Dear Katie,
We never were formally introduced, nor did we hang out together, but we both were in the class of '79 at the University of Virginia.
A friend of mine alerted me that someone from my class was the new host of the Today Show, so I looked you up in Corks and Curls and recognized you. I remembered you as the friendly, very pretty girl, who always smiled and said, "Hey," when I passed you, occasionally first year, on the pedestrian bridge over Emmet Street.
I watched you religiously and thought you were clever, funny, and upbeat. When you chose to go to CBS Evening News, I started watching the CBS Evening News.

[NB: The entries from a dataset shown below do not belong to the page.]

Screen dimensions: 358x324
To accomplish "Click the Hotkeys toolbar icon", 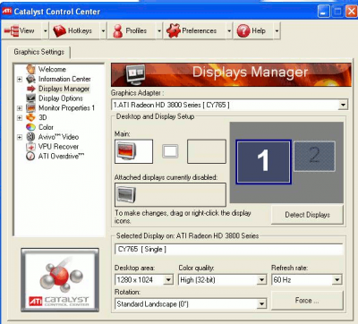I will (59, 30).
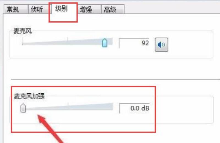Mute the microphone with the speaker button
The width and height of the screenshot is (220, 143).
pyautogui.click(x=161, y=45)
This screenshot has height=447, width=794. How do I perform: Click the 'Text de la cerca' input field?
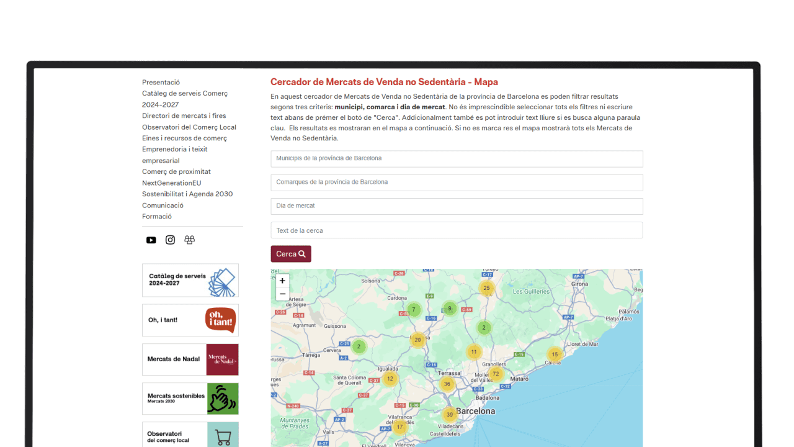pos(457,230)
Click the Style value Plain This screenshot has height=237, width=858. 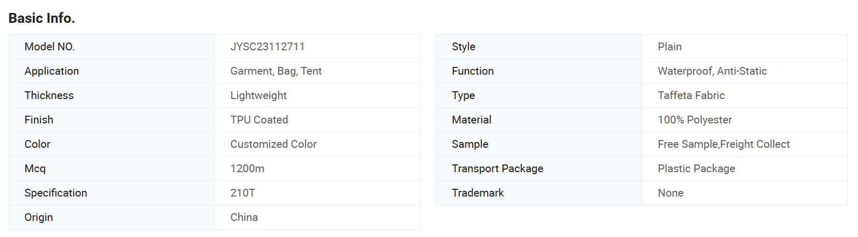[670, 47]
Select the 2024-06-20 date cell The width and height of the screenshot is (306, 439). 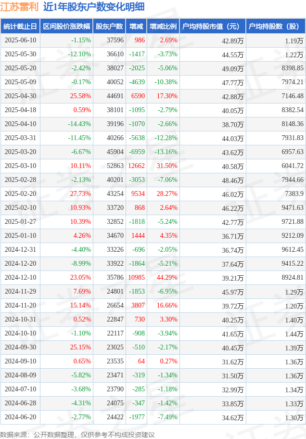(20, 417)

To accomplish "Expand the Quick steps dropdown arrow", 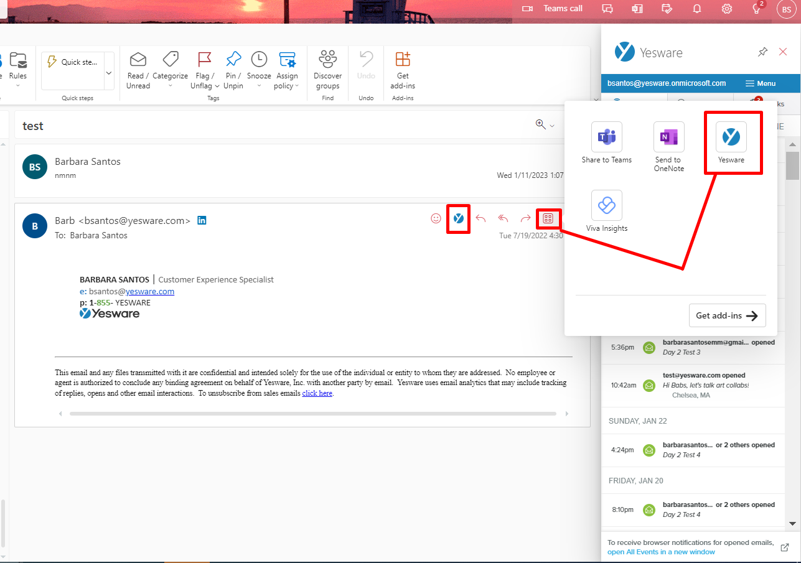I will point(109,73).
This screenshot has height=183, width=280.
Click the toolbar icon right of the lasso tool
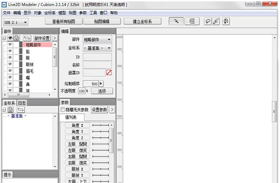pyautogui.click(x=216, y=21)
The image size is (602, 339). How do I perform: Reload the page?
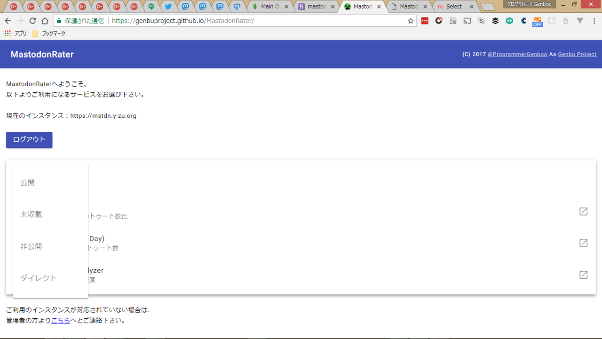tap(32, 21)
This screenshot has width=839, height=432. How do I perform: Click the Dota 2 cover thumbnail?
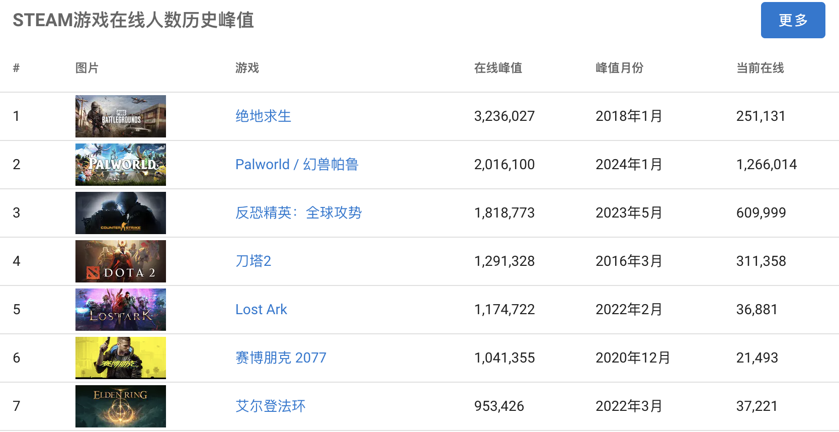tap(121, 261)
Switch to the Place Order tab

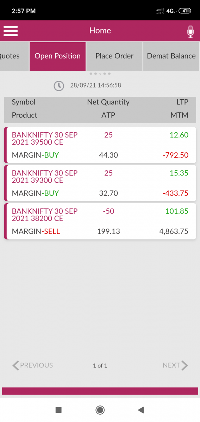[x=114, y=56]
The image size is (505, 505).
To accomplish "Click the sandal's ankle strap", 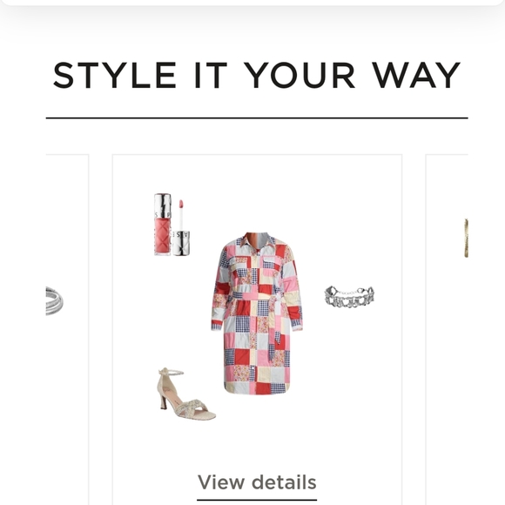I will [172, 372].
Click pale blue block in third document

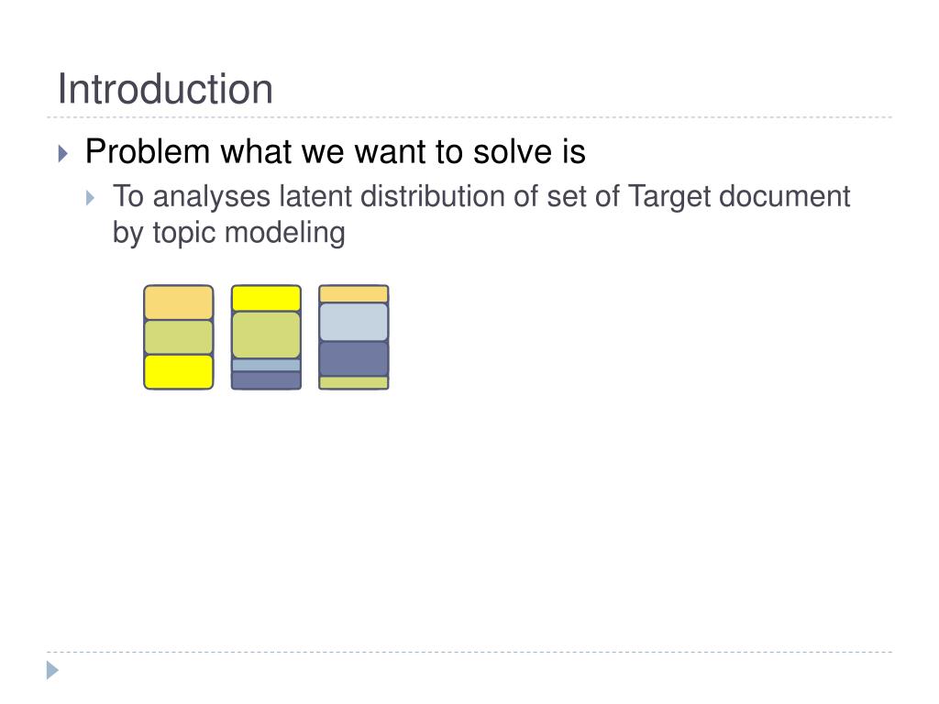click(353, 322)
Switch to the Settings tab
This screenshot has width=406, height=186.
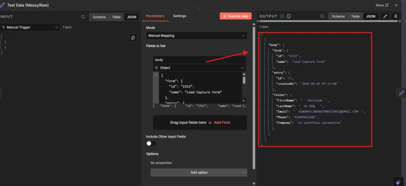pos(179,16)
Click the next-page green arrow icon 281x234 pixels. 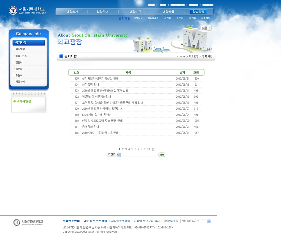click(153, 150)
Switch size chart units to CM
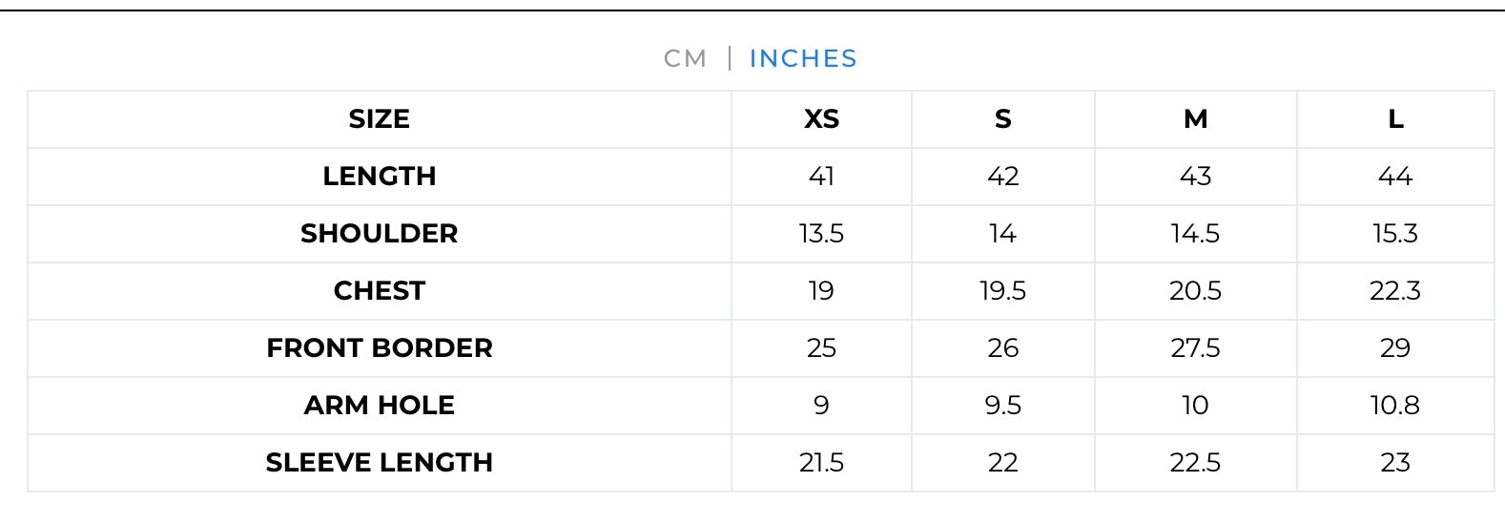This screenshot has height=524, width=1505. pos(685,59)
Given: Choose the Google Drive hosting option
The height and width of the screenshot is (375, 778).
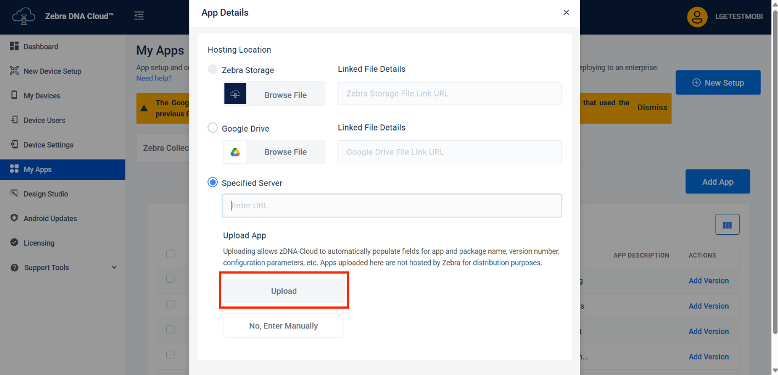Looking at the screenshot, I should pyautogui.click(x=213, y=128).
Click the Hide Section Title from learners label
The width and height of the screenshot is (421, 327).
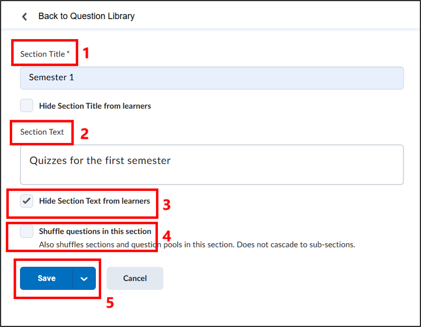point(95,106)
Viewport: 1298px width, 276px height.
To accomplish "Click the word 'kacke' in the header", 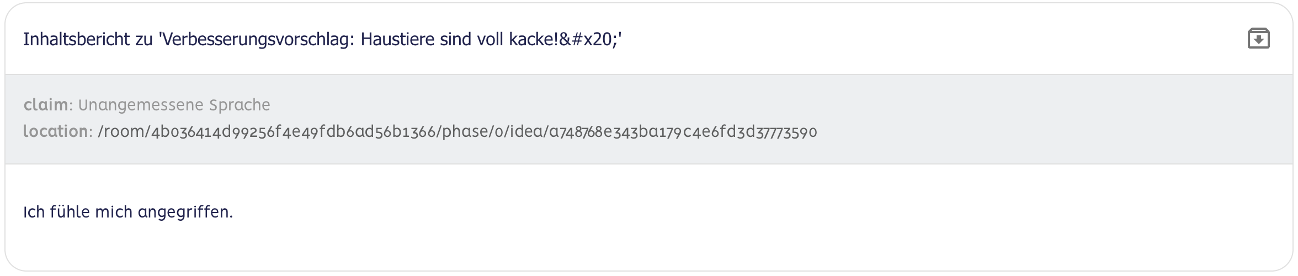I will click(533, 40).
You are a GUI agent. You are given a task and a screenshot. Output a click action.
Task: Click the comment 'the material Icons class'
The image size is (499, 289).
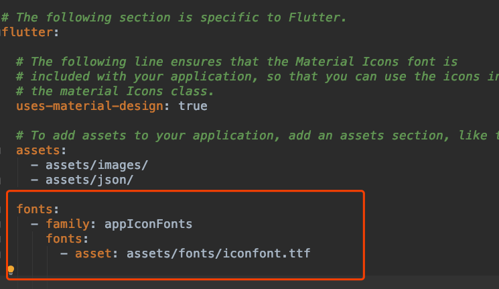(115, 91)
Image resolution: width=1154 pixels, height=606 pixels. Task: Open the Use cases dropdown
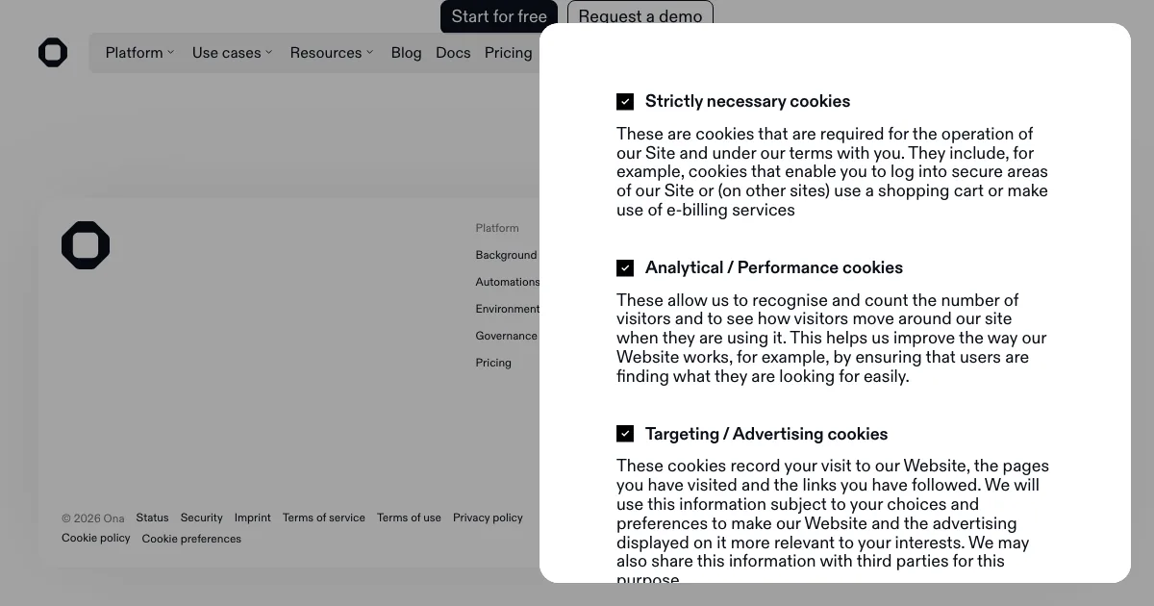pos(232,53)
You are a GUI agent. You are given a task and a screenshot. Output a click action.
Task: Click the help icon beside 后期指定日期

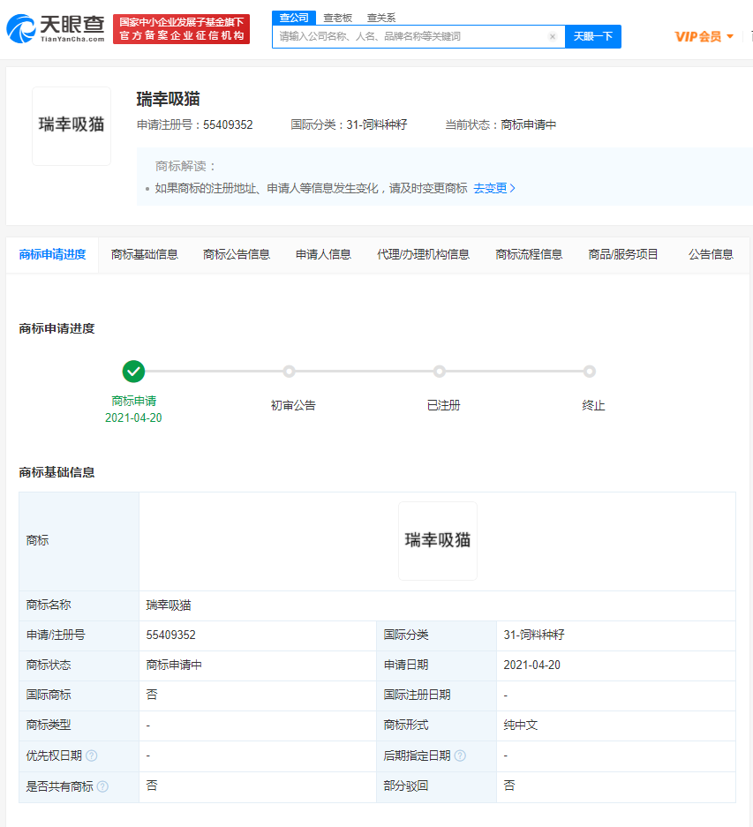pyautogui.click(x=460, y=756)
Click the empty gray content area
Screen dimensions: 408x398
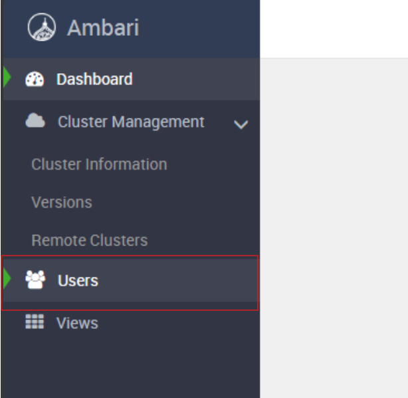click(334, 228)
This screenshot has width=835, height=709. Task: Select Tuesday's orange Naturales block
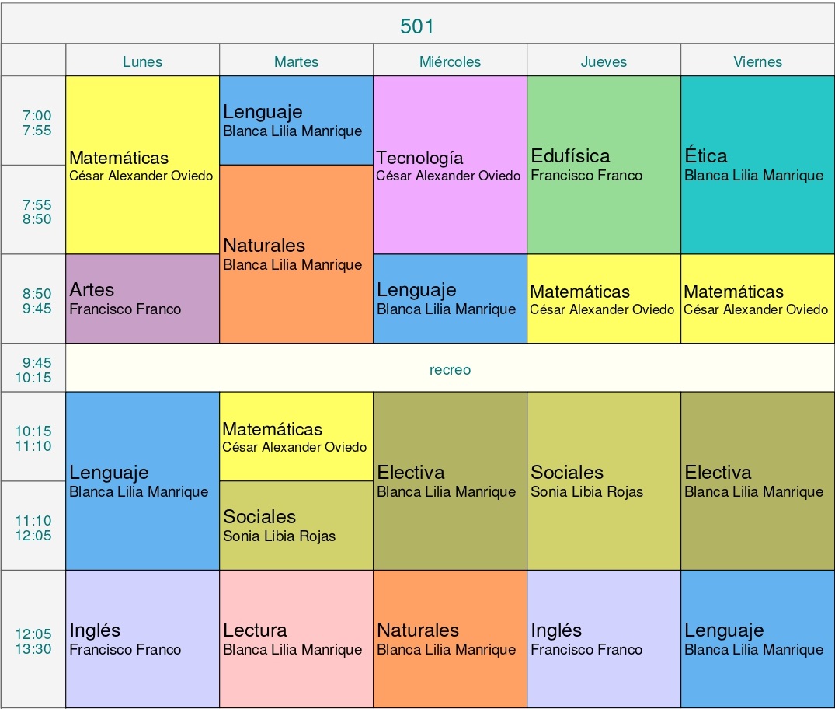(296, 254)
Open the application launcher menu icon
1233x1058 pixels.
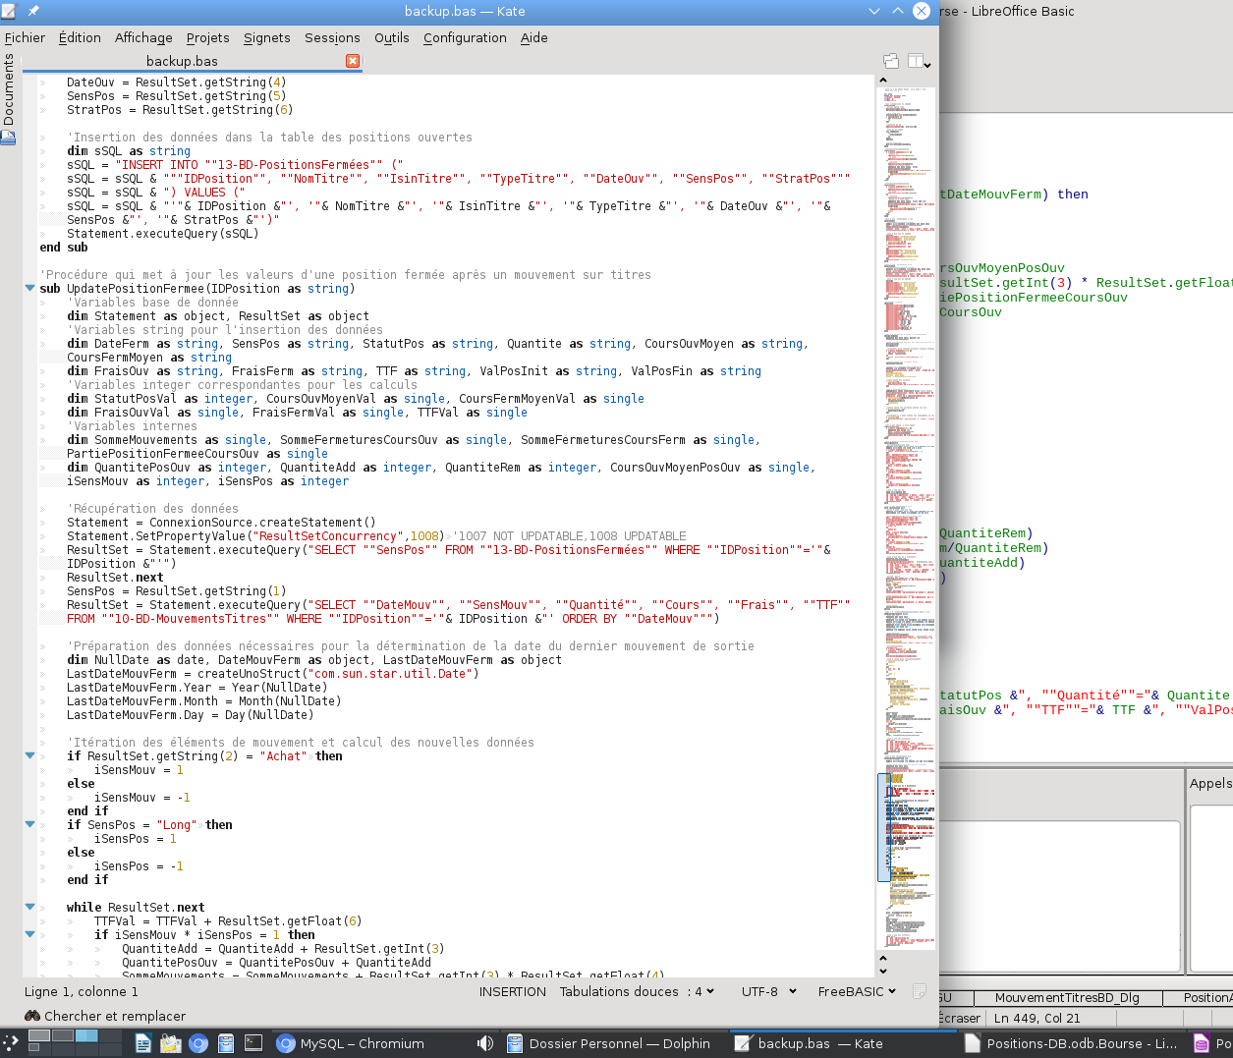[x=10, y=1043]
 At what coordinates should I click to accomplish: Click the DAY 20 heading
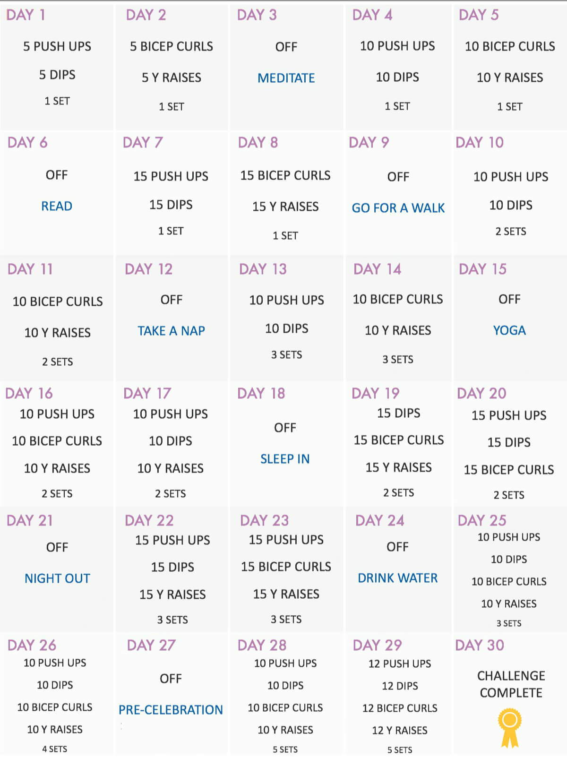[481, 394]
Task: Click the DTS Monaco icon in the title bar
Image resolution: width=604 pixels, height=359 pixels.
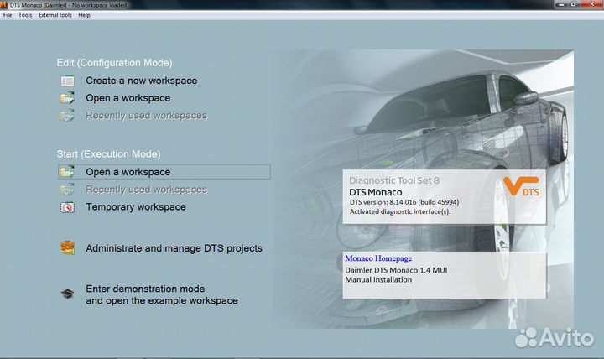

If I am in a restaurant that has the TV on between 6:30 pm and 7, I ask the staff to turn to your newscast.
I have an apology to make to you that is long overdue. I did something very inelegant and rude to you at our reunion. I spotted you on the lawn with your friends, and I whipped out my camera and snapped a photo, without asking permission. All of our classmates nearby told me off for acting like a papparazzo, but I didn't do it to invade your privacy, I thoughtlessly did it, because my young daughter believed the sun rose and set over you, and I thought she would enjoy having your photo.
I understand how mistakes can happen with reporting when in a rush, because I made one, myself, recently, here on the DailyKos, for which I issued an apology.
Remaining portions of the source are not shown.